In [1]:
import numpy, scipy, matplotlib.pyplot as plt, pandas, librosa

Segmentation

In audio processing, it is common to operate on one frame at a time using a constant frame size and hop size (i.e. increment). Frames are typically chosen to be 10 to 100 ms in duration.

Let's create an audio sweep signal that is frequency modulated from 110 Hz to 880 Hz. Then, we will segment the signal and compute the zero crossing rate for each frame.

First, set our parameters:

In [2]:
T = 3.0      # duration in seconds
fs = 44100.0 # sampling rate in Hertz
f0 = 440*numpy.logspace(-2, 1, T*fs, endpoint=False, base=2.0) # time-varying frequency
print f0.min(), f0.max() # starts at 110 Hz, ends at 880 Hz
110.0 879.9861686

Create the signal:

In [3]:
import essentia
t = numpy.linspace(0, T, T*fs, endpoint=False)
x = essentia.array(0.01*numpy.sin(2*numpy.pi*f0*t))

Listen to the signal:

In [4]:
from IPython.display import Audio
Audio(x, rate=fs)
Out[4]:

Segmentation Using Python List Comprehensions

In Python, you can use a standard list comprehension to perform segmentation of a signal:

In [5]:
from essentia.standard import ZeroCrossingRate
zcr = ZeroCrossingRate()
frame_sz = 1024
hop_sz = 512
plt.semilogy([zcr(x[i:i+frame_sz]) for i in range(0, len(x), hop_sz)])
Out[5]:
[<matplotlib.lines.Line2D at 0x106473290>]

essentia.standard.FrameGenerator

We can also use essentia.standard.FrameGenerator to segment our audio signal.
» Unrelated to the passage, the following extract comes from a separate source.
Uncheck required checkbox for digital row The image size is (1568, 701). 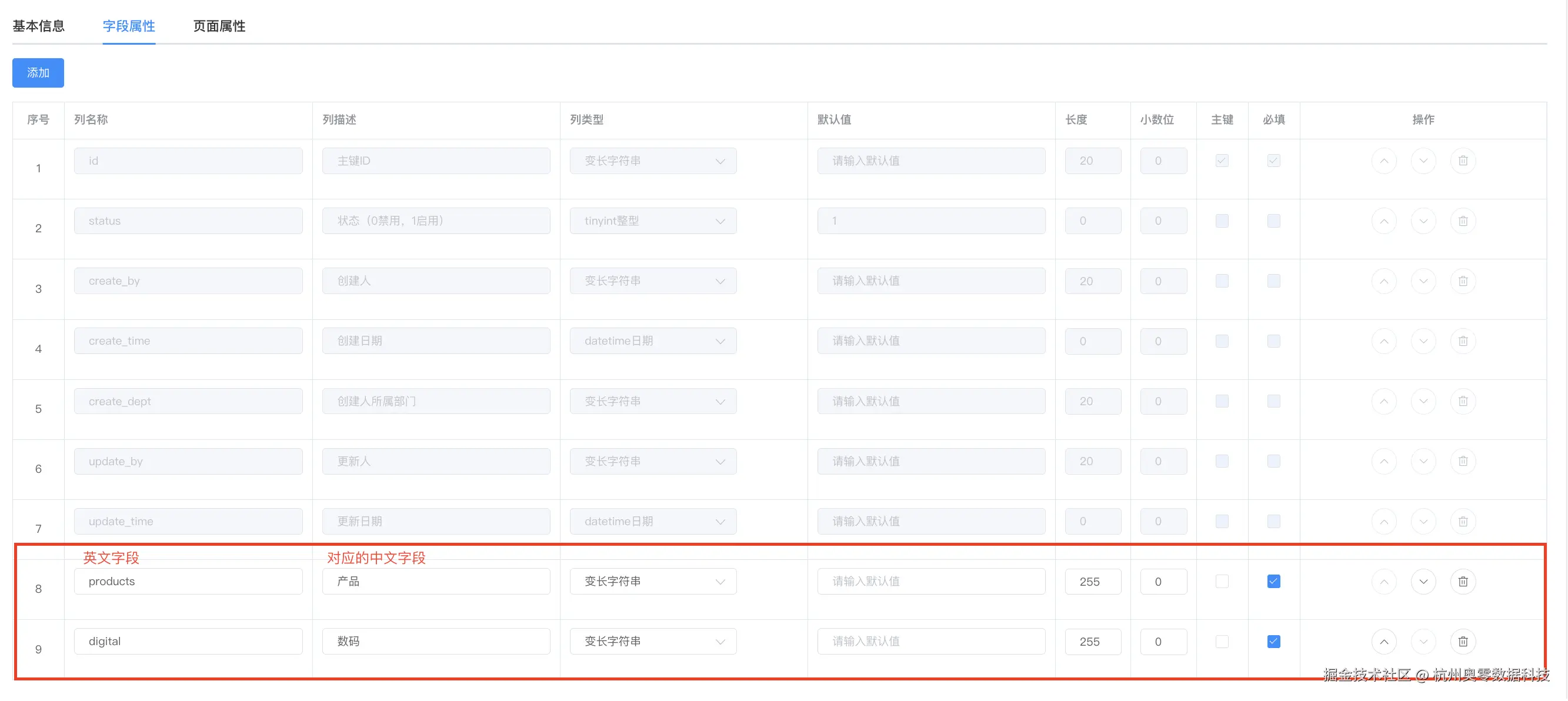(x=1273, y=642)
For each frame, compute the zero crossing rate, and display:

In [6]:
from essentia.standard import FrameGenerator
plt.semilogy([zcr(frame) for frame in FrameGenerator(x, frameSize=frame_sz, hopSize=hop_sz)])
Out[6]:
[<matplotlib.lines.Line2D at 0x1061b3490>]

Example: Spectrogram

Let's create a spectrogram. For each frame in the signal, we will window it by applying a Hamming window, and then compute its spectrum.

In [7]:
from essentia.standard import Spectrum, Windowing, FrameGenerator
hamming_window = Windowing(type='hamming')
spectrum = Spectrum()  # we just want the magnitude spectrum

spectrogram = numpy.array([spectrum(hamming_window(frame))
                     for frame in FrameGenerator(x, frameSize=1024, hopSize=500)])
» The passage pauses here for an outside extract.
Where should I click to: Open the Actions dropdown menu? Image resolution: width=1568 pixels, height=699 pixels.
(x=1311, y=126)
This spectrogram has 266 frames, each containing 513 frequency bins.

In [8]:
print spectrogram.shape
(266, 513)

Finally, plot the spectrogram. We must transpose the spectrogram array such that time is displayed along the horizontal axis, and frequency is along the vertical axis.

In [9]:
plt.imshow(spectrogram.T, origin='lower', aspect='auto', interpolation='nearest')
plt.ylabel('Spectral Bin Index')
plt.xlabel('Frame Index')
Out[9]:
<matplotlib.text.Text at 0x10d55ff50>

(There are easier ways to display a spectrogram, e.g. using Matplotlib or librosa. This example was just used to illustrate segmentation in Essentia.)